Segment Start: Provided records
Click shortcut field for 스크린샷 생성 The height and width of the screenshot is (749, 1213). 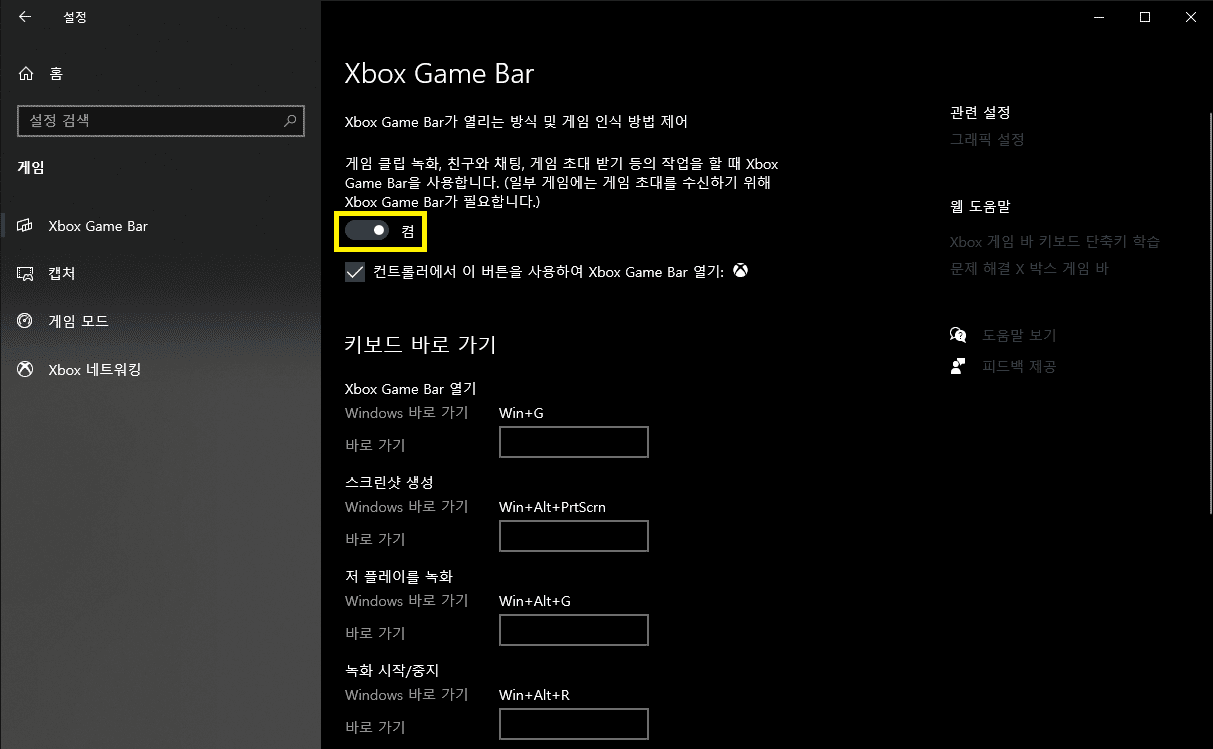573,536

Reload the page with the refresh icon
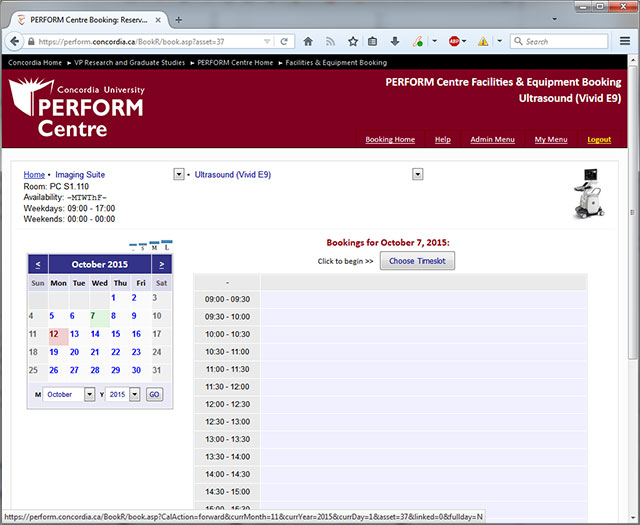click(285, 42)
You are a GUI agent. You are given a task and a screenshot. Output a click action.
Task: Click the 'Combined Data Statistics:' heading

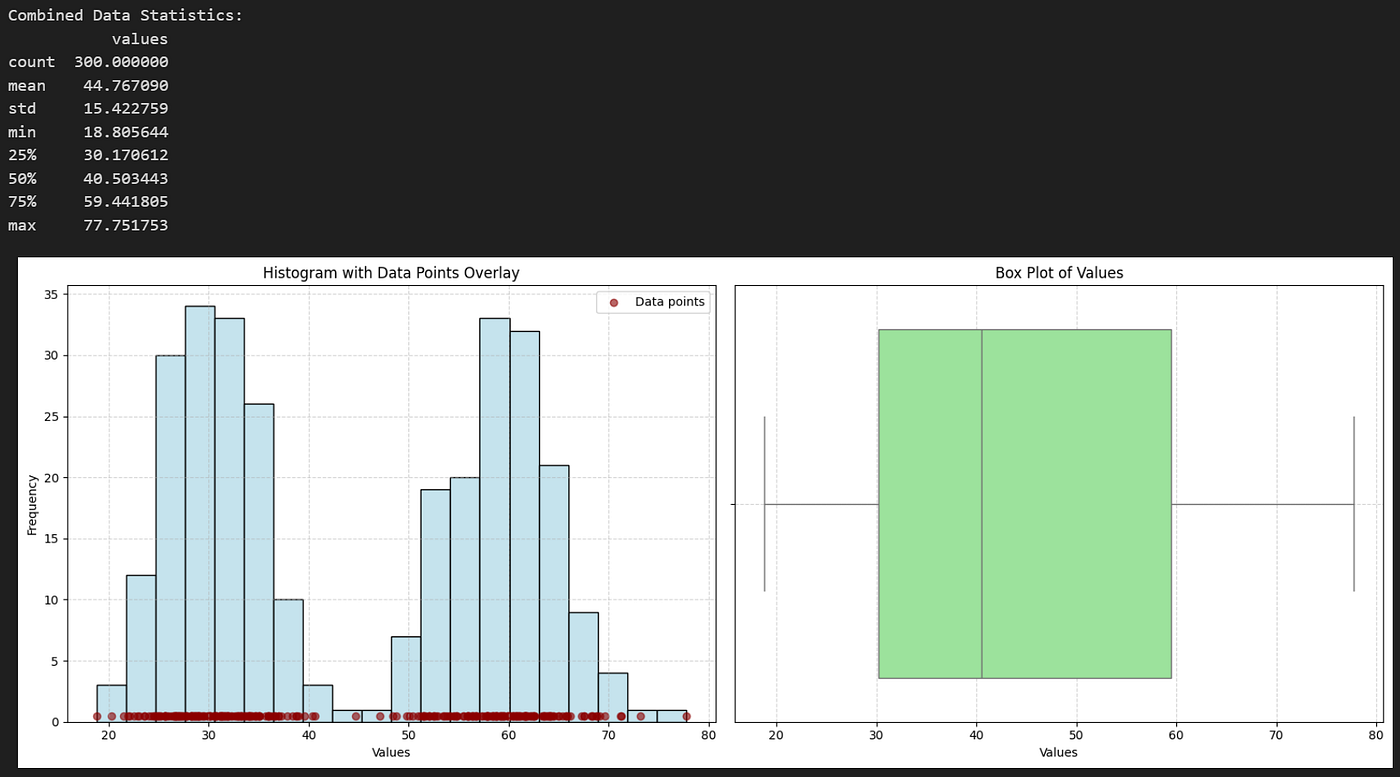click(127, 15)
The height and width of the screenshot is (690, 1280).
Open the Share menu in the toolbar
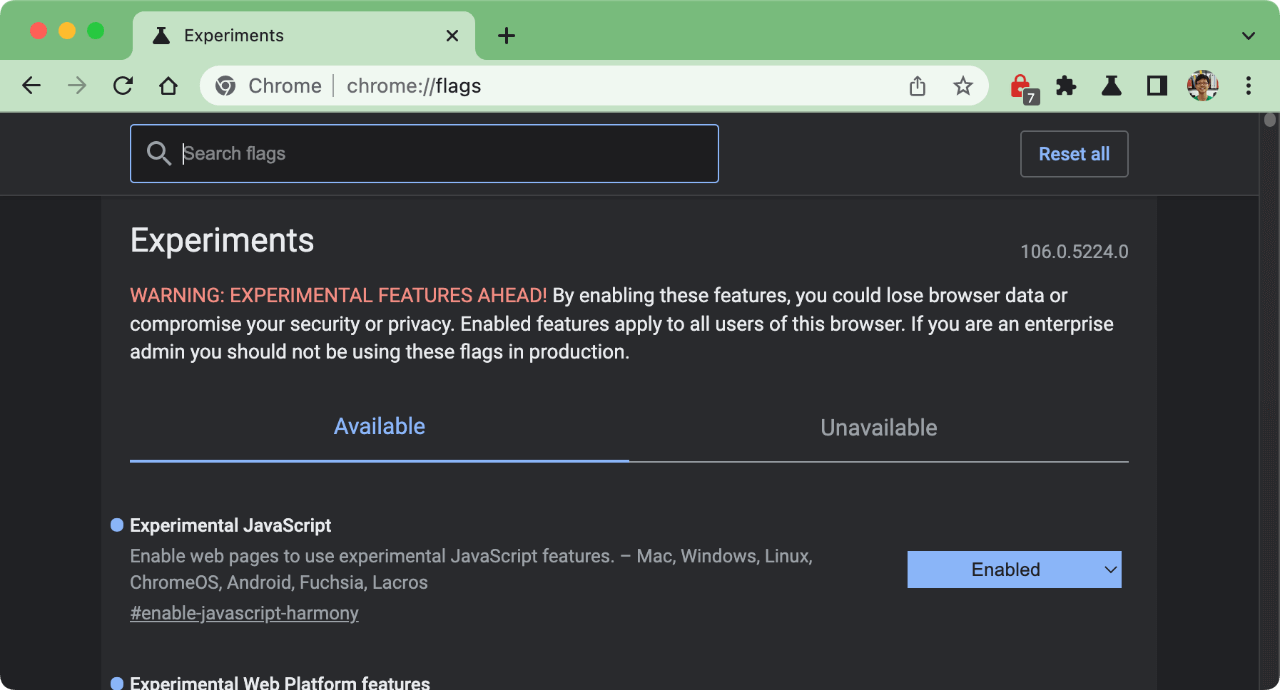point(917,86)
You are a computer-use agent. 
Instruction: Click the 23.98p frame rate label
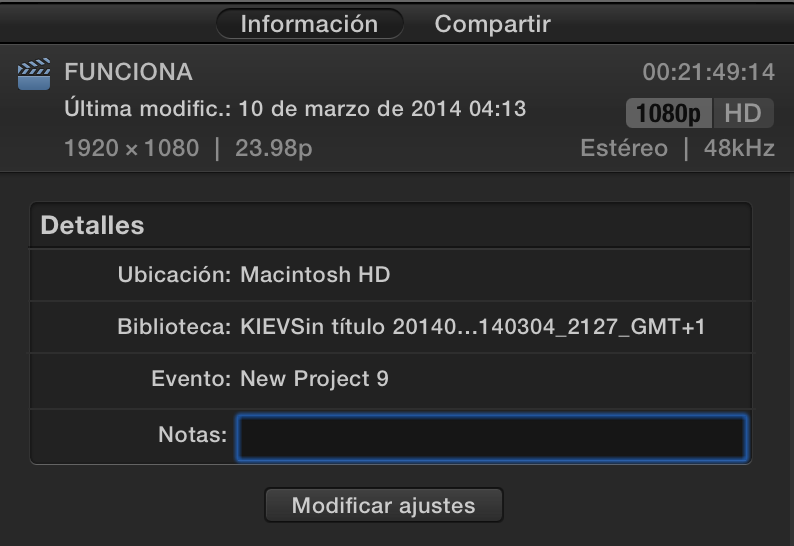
Segment End: Provided records
Segment Start: Provided records
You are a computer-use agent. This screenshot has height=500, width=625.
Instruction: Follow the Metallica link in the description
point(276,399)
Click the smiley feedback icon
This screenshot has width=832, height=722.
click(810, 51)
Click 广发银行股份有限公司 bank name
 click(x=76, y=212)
Segment End: Provided records
Segment Start: Provided records
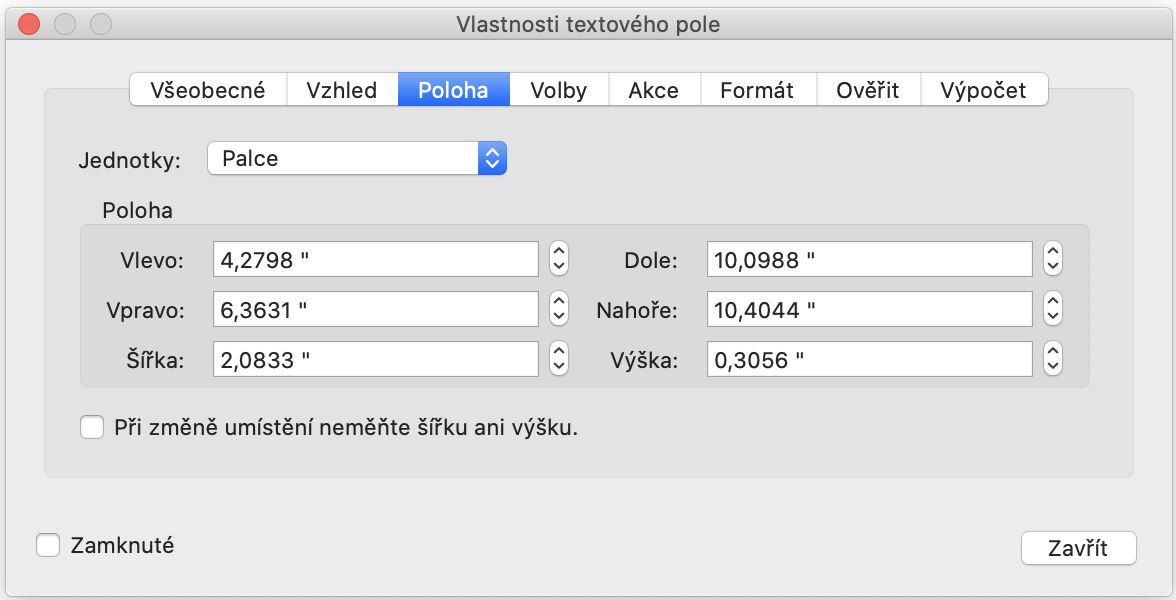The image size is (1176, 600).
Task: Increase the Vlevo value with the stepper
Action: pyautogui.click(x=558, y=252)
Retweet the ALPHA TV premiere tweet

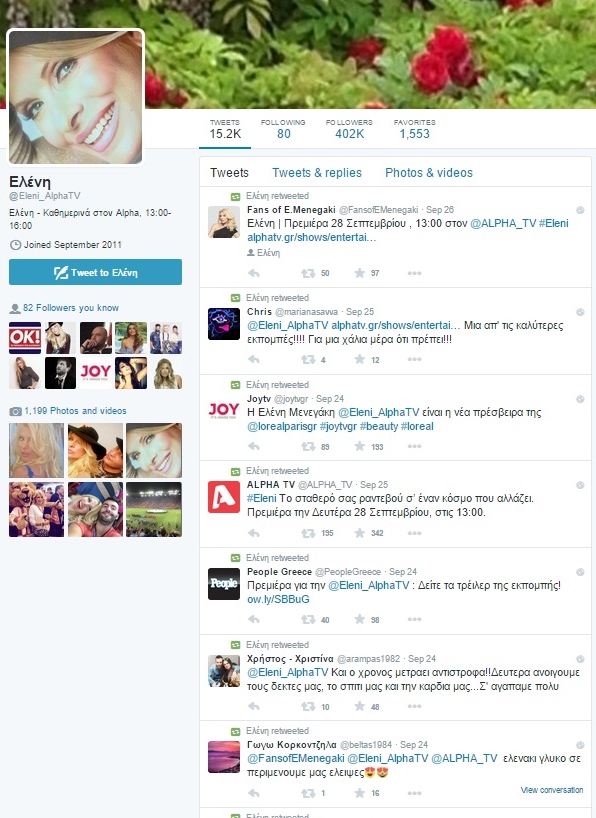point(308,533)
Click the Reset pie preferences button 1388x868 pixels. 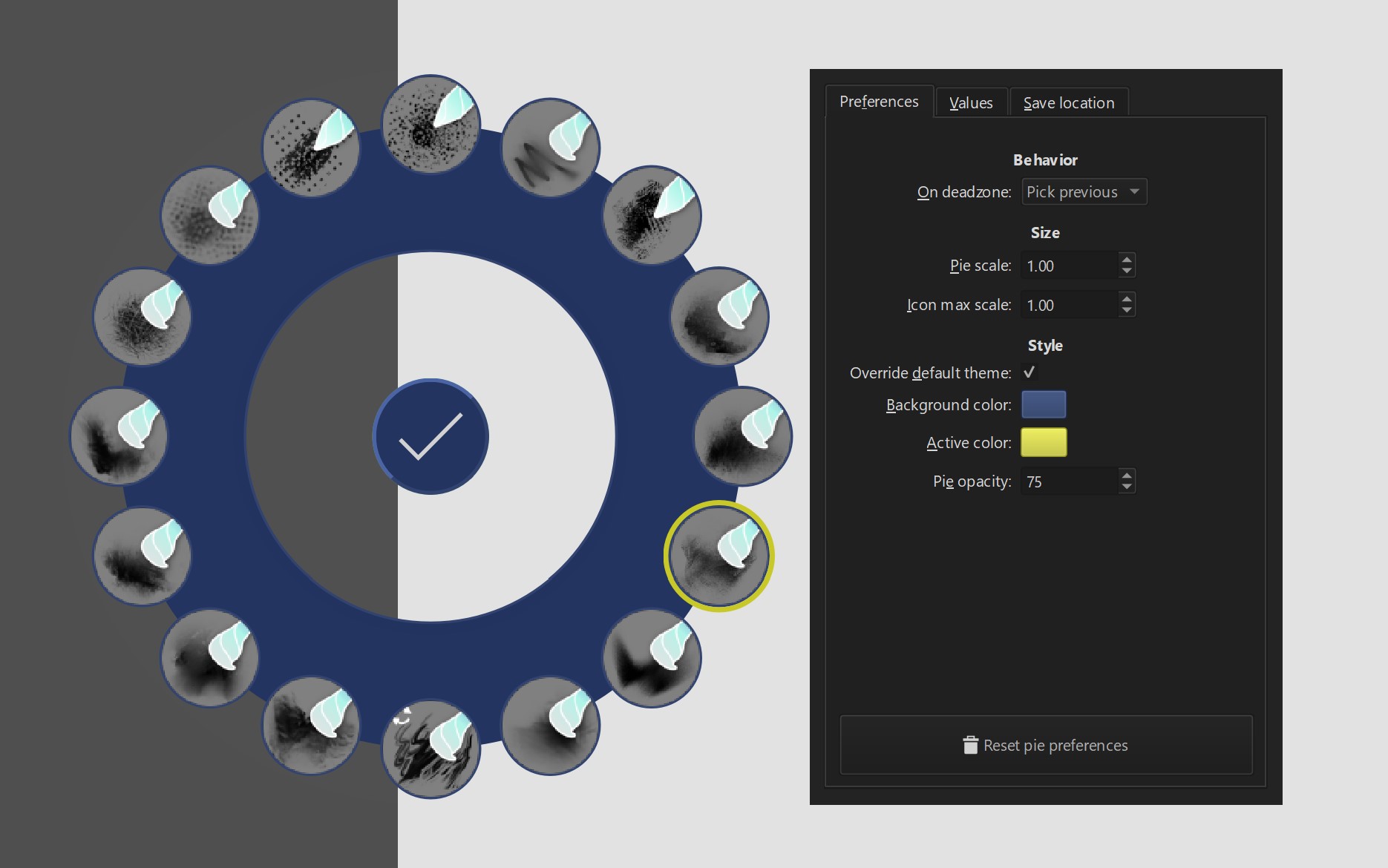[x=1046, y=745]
Segment End: Provided records
- [To do]
Show every line from the entries above in which the word "computer" appears.

- [Result of the task]
You are a computer-use agent. 
You are a computer-use agent. This screenshot has height=500, width=625.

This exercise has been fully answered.